Le secteur 2 pour tous ?
Mais le revenu moyen des généralistes libéraux dans l’Hexagone demeure un frein face à la concurrence européenne, martèle-t-il, évoquant une consultation de référence qui avoisine les « 50 euros » dans plusieurs pays comparables – même s’il ne tient pas compte dans ce calcul des aides et forfaits versés par l’Assurance-maladie (un argument précisément avancé par la Cnam pour expliquer que l’Hexagone n’est pas à la traîne en matière de revenus moyens des généralistes).
L’élu francilien affirme de son côté qu’un infirmier anglais « touche 6 000 euros brut à l’hôpital ». Bref, selon l’URPS ML il faut à la fois valoriser l’activité mixte, plébiscitée par les nouvelles générations, et permettre à l’ensemble des médecins libéraux – y compris les généralistes – d’avoir accès à un espace de liberté tarifaire, à défaut de valoriser suffisamment les tarifs opposables. Le député LR Jean-Louis Thiériot porte précisément une PPL d’expérimentation d’ouverture du secteur 2 aux généralistes franciliens « sans coût supplémentaire pour la Sécurité sociale ».
Prévention, diplômes, financiarisation : les LDS vigilants
De son côté, l’intersyndicale les Libéraux de santé (LDS), formule une série de propositions dans le cadre des européennes. Appelant à davantage de coopération entre les États membres, les LDS suggèrent de construire des politiques communes de prévention et de lutte contre les pandémies à l’échelle de l’UE. Même ambition en matière de recherche et d’innovation, en recentrant le programme-cadre sur les nouvelles thérapies et le cancer. Une politique de souveraineté industrielle du médicament au niveau continental est également prônée par les Libéraux de santé.
Souhaitant surtout assurer « des soins de haute qualité » dans toute l’Union, l’intersyndicale veut encourager la mise à jour (et à niveau) des formations médicales initiales dans tous les pays et la relance de « cadres communs de formation », afin de mettre en place un système partagé d’évaluation régulière et indépendante dans tous les États. Dans la même veine, les LDS veulent garantir que la reconnaissance des qualifications obtenues en dehors de l’UE se fasse dans chaque État membre « selon les mêmes critères ».
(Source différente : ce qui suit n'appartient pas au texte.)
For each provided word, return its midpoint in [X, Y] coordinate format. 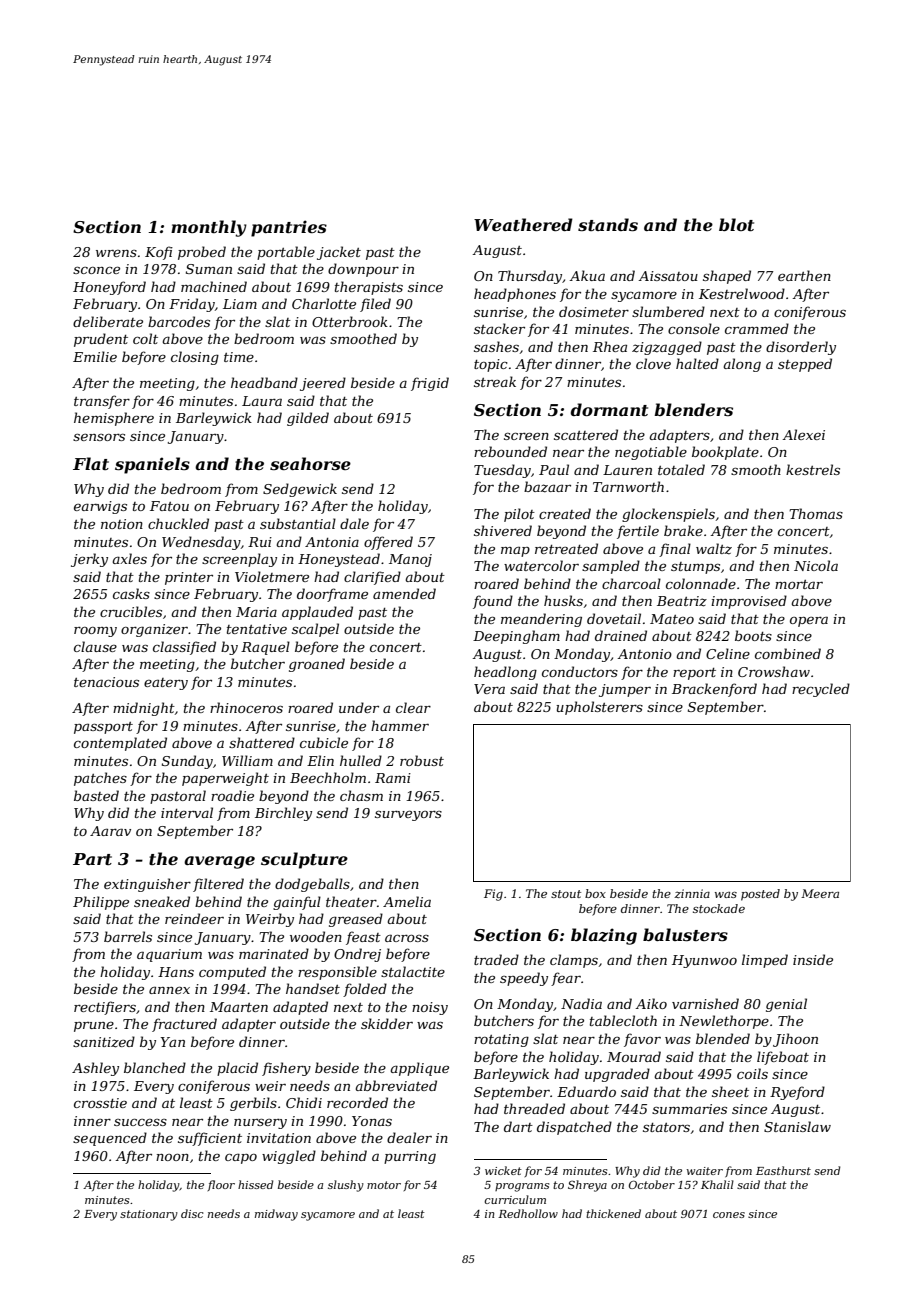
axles [129, 558]
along [742, 365]
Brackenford [714, 690]
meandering [541, 620]
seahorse [310, 463]
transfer [102, 402]
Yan [173, 1042]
Enfin, l’intersyndicale se saisit de la problématique croissante de la financiarisation de la santé pour sanctuariser l’indépendance des soignants, parfois menacée, y compris en France. Pour les LDS, préserver l’indépendance des structures de soins et des officines passe par la limitation aux « seuls praticiens de la création et la gestion des entités juridiques de droit privé autorisées à pratiquer une profession de santé » et l’obligation pour les professionnels de santé actionnaires de telles sociétés d’y exercer effectivement leur profession.